2014-05-28

Lang Xianping Explains Why Financial Market Reforms Won't Lift the Market



This week Lang Xianping discusses China's latest financial reforms as relates to the financial markets, specifically the stock and futures markets. He shows that contrary to the popular assumption that increased foreign investment will boost the market, history shows that at best there will be no effect or a negative one depending on how the futures market reform plays out.

At 8:00 he shows the various global stock markets and how they have performed relative to August 2007: India has done the best, up 67.21%, Germany is up 28.76%, the U.S. is up 22.92%.

8:51 China...down 60% from the peak and no recovery. Now there is a bold experiment, strong medicine: introduce foreign investors to lift the market. Will this work? Lang Xianping says he has no forecast, he doesn't forecast stock or real estate markets....but he can give some evidence. We can look at what happened in other areas that introduced similar policies.

9:40 First look at Taiwan. He has a chart of the Taiwanese stock market (top in blue) with the proportion of foreign ownership below. Foreign ownership has rise from 12% up to 33% recently. He says this doesn't mean the foreign ownership boosted the market: foreigners bought into the market because the stock market went higher.

10:40 Next is Thailand, which reformed in 1988. Foreign ownership went from 15% to 60% as Thailand's stock market boomed. In 1997, the Asian crisis hit and foreigners sold out. Recently foreign ownership was 33%. So he says, around 30%, foreign ownership may not affect the market, based on it having apparently no effect on Thailand or Taiwan.

12:20 Next is Korea, with opened up its stock market in 1998. At that time the South Korean market was doing very well. Foreign ownership climbed to 40% by 2004, but since then has fallen to 32%.

13:00 So we can learn two important things. First, foreigners do not come in to help you lift the stock market, rather foreigners come in once the market is doing well. Second, thirty-something percent is a magic number. Foreign ownership in China will also not exceed this level.

Now, with the market this rotten, are foreigners going to come and trade Chinese stocks? Will they suddenly show up and invest lots of money? They have to trust the market, have to give them a guarantee. Only if they think they can make money will they enter the market.

14:00 We've reformed the stock market for many years, several big problems haven't been fixed. For example, class actions (none). So many fraudulent companies, why can't they be delisted? Misappropriation of funds, solved or not? Preferred stock? IPO process, has it been improved? If you have no way to protect domestic investors, then you cannot protect foreign investors. How can you expect them to come to China? So first we must complete the basic work, not place this hope on foreign investors. If we first protect our domestic investors, foreign investors receive the benefit as well, then maybe they will come invest. Otherwise you are trying to catch fish in the trees.

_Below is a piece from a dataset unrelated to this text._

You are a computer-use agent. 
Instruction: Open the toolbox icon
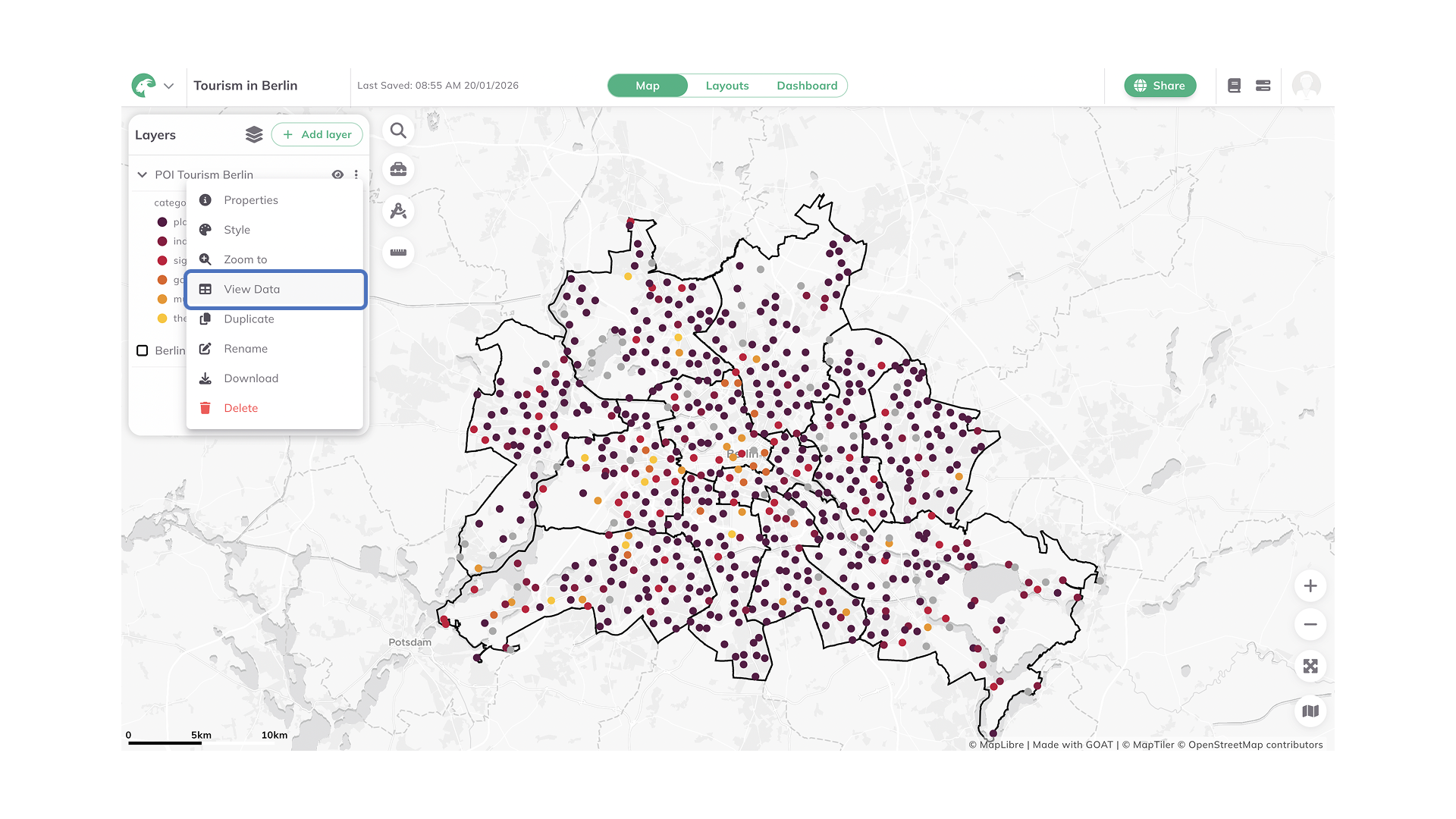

15:00 Aside from the stock market, the new reforms will allow foreigners to trade futures, especially financial futures. Financial futures are more than 80% of the market. Now here's a really interesting statistic. Are you preparing to open the market today or 10 years from now? Look at this chart: Taiwan, Hong Kong, South Korea and Japan. The blue bar is the preparation time for opening the market, in years. Taiwan was the longest, at 13 years. Japan the shortest at 0 years. Taiwan needed a long time because they wanted to deeply interact with foreign markets. After understanding the rules of the game, decide on sound regulations. So it took more than 10 years. Hong Kong took less time. South Korea opened its futures market in 1997, and only took 2 years to prepare. Japan didn't even wait, just opened the market. Can you guess the result? The longer they took to open the futures market, the smaller the volatility in the stock market. And less time spent preparing, the volatility is extremely high. ou know why? Because you don't have sound regulatory policies.

16:40 In 2003, South Korea's futures market volume stood at 42% of global volume. Equity futtures stood at 74% of global volume. This small of a country has such a large share of the global market, why? Because the market volatility is too large. There are no regulatory controls for this type of volatility.

17:10 Japan in 1998 opens up. What's the result? January 1990 Japan's stock market collapses. Goldman Sachs used Nikkei futures to bet on collapse. In the end, they won. Japan's stock market tumbled 63%. Japanese people suffered losses of 50%. Volatility was too great.

17:40 If you allow foreigners into the futures market, what do you think the result will be? If you want a stable situation, you need a long time, do a lot of preparation, to have low volatility. So if you are wondering why the stock market hasn't gone up much after the announcement of the reforms, you can see there are a lot of problems.

Question time and a discussion follows.